PASSAGE SHOWN →
Of course it’s not only the children (who else would be providing them with these experiences otherwise aside from perhaps schools), but the figures give you some idea of how disconnected we have become with our own surroundings. It is most likely because of this that, at least I don’t feel, many of the wider British public have really connected with issues to do with our own wildlife, such as those surrounding fox-hunting and badger-culling, yet we care so deeply about a lion killed for sport 7,000 miles away.

Now don’t get me wrong, every living thing is extremely important to this world’s ecosystem, and we do need to care for and defend them, especially when half of the world’s wildlife has disappeared over the last 40 years, but as the saying goes, it starts at home. At least this seems to apply to every other argument made by some British citizens that I see on the comments of various articles- whether it’s foreign aid money, “but what about the people suffering here?” or perhaps manufacturing, “why does nothing seem to be made in Britain anymore?”, but yet have we kicked up the same fuss about British wildlife?

STUDY QUESTIONS →
1 - According to the passage on British wildlife, how far away was the lion killed for sport?
2 - Translate this sentence from the passage on British wildlife into Spanish: "Now don’t get me wrong, every living thing is extremely important to this world’s ecosystem, and we do need to care for and defend them, especially when half of the world’s wildlife has disappeared over the last 40 years, but as the saying goes, it starts at home."
The lines after this passage have nothing to do with it.

COLLECTED DATA →
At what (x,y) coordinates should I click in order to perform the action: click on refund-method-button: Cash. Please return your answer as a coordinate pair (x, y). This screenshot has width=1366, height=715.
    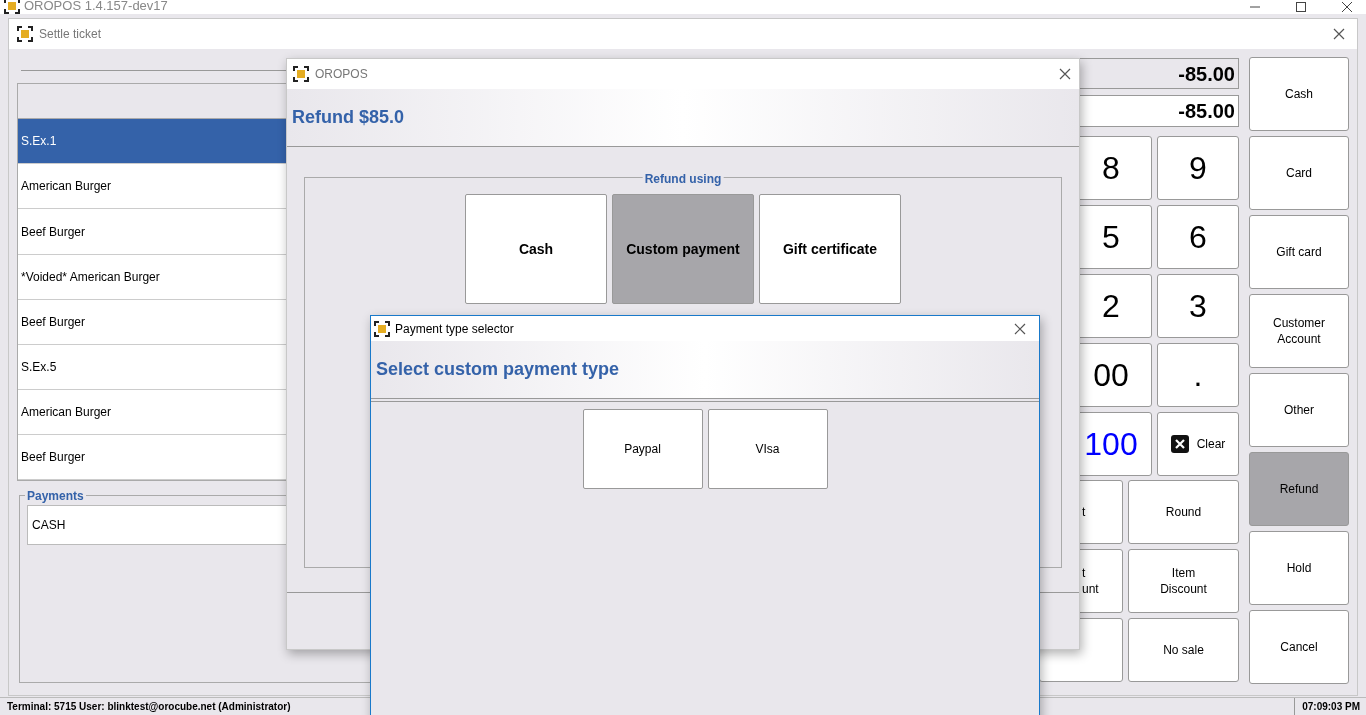
    Looking at the image, I should click on (536, 249).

TASK-BY-TASK RESULTS →
1 - 7,000 miles away.

2 - Ahora bien, no me malinterpretes: todo ser vivo es sumamente importante para el ecosistema de este mundo, y sí necesitamos cuidarlos y defenderlos, sobre todo cuando la mitad de la fauna silvestre del mundo ha desaparecido en los últimos 40 años, pero, como dice el refrán, todo empieza por casa.